> Work to complete
Begin at the line holding "Click Browse for the right folder" and set down exactly each line through the last one below, omitting pictures. Include nothing else.
• • •
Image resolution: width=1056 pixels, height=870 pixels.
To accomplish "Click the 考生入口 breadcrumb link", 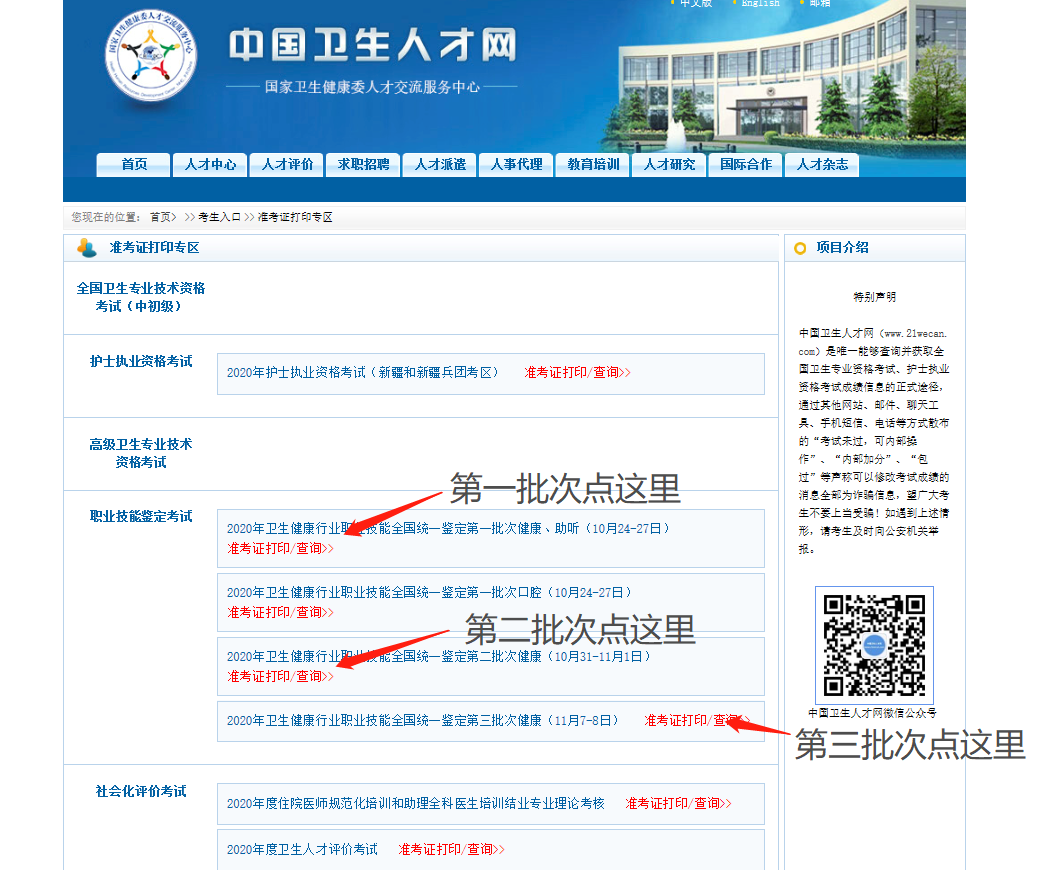I will point(219,217).
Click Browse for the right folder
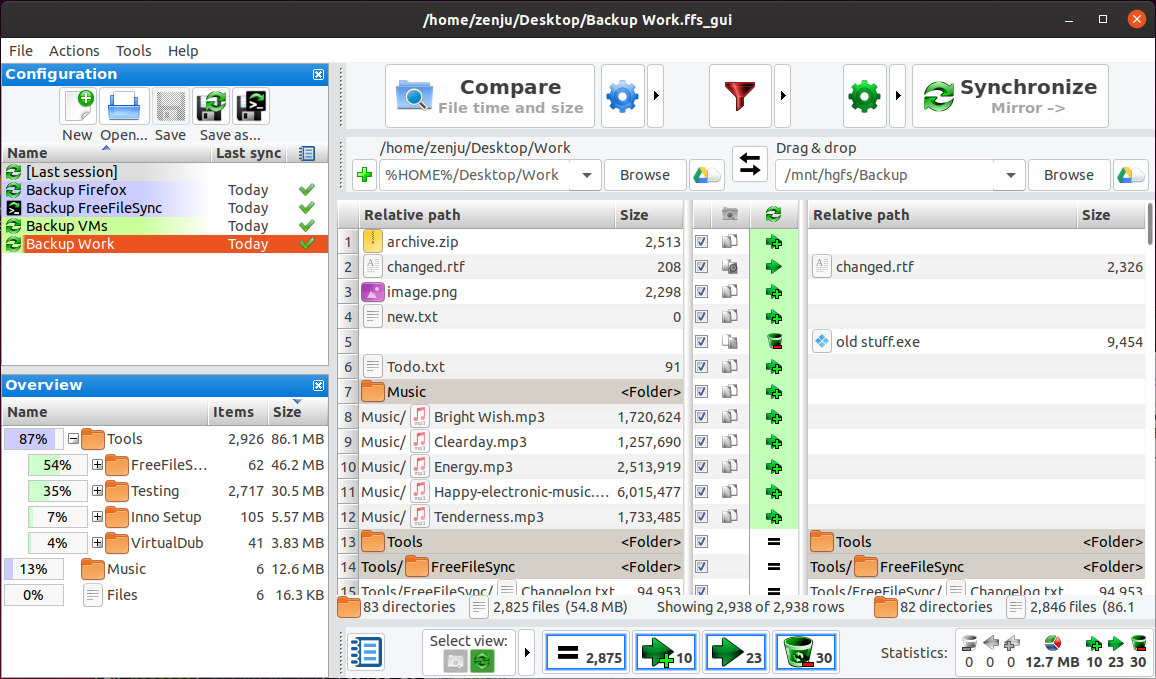 click(1068, 175)
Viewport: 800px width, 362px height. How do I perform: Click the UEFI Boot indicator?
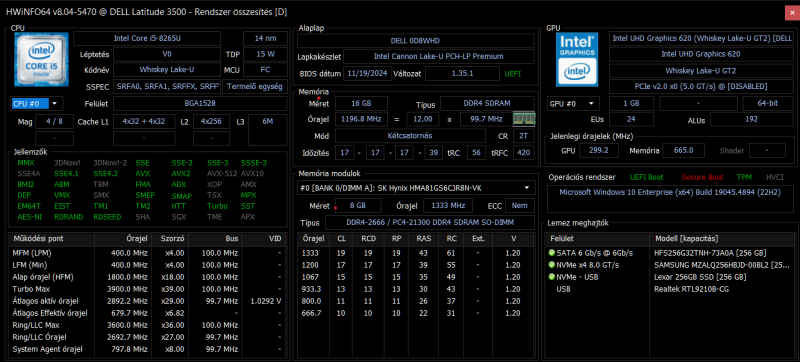646,177
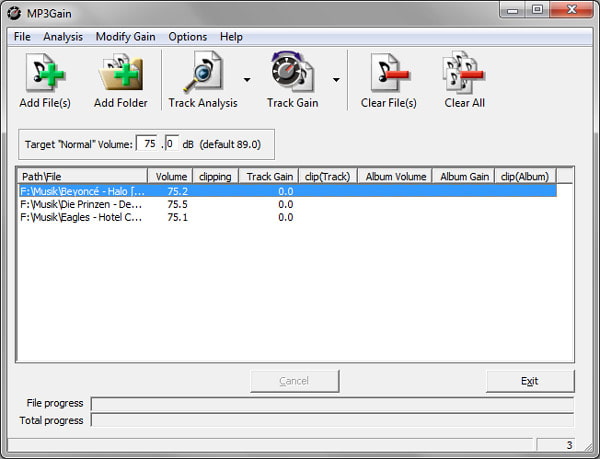Open the Analysis menu
Image resolution: width=600 pixels, height=459 pixels.
pyautogui.click(x=63, y=37)
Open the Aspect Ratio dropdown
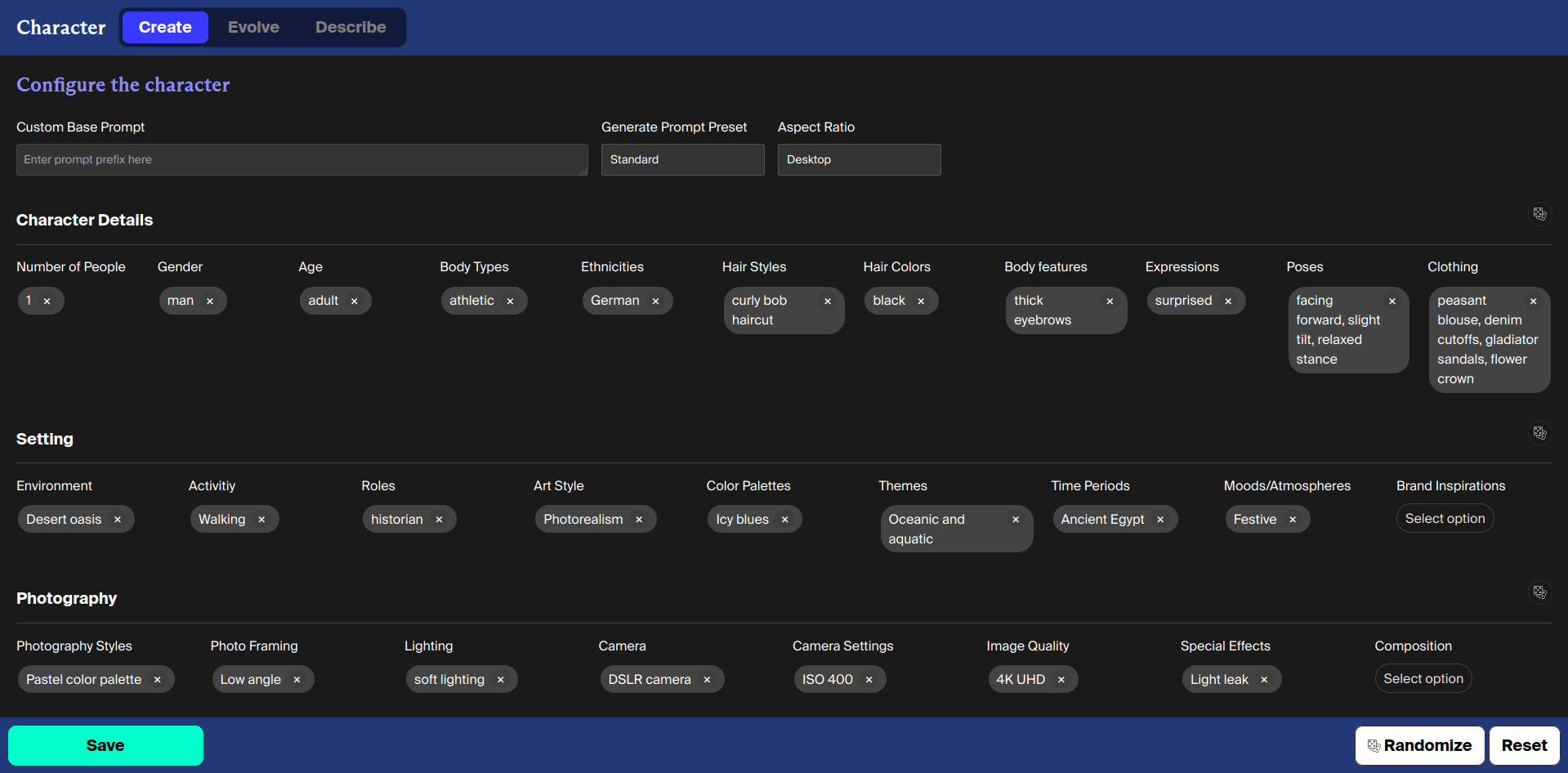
• • •
> Task answer
Click Browse for the right folder
 click(1068, 175)
Viewport: 800px width, 362px height. How do I perform: Click the UEFI Boot indicator?
646,177
Open the Analysis menu
Image resolution: width=600 pixels, height=459 pixels.
pyautogui.click(x=63, y=37)
Open the Aspect Ratio dropdown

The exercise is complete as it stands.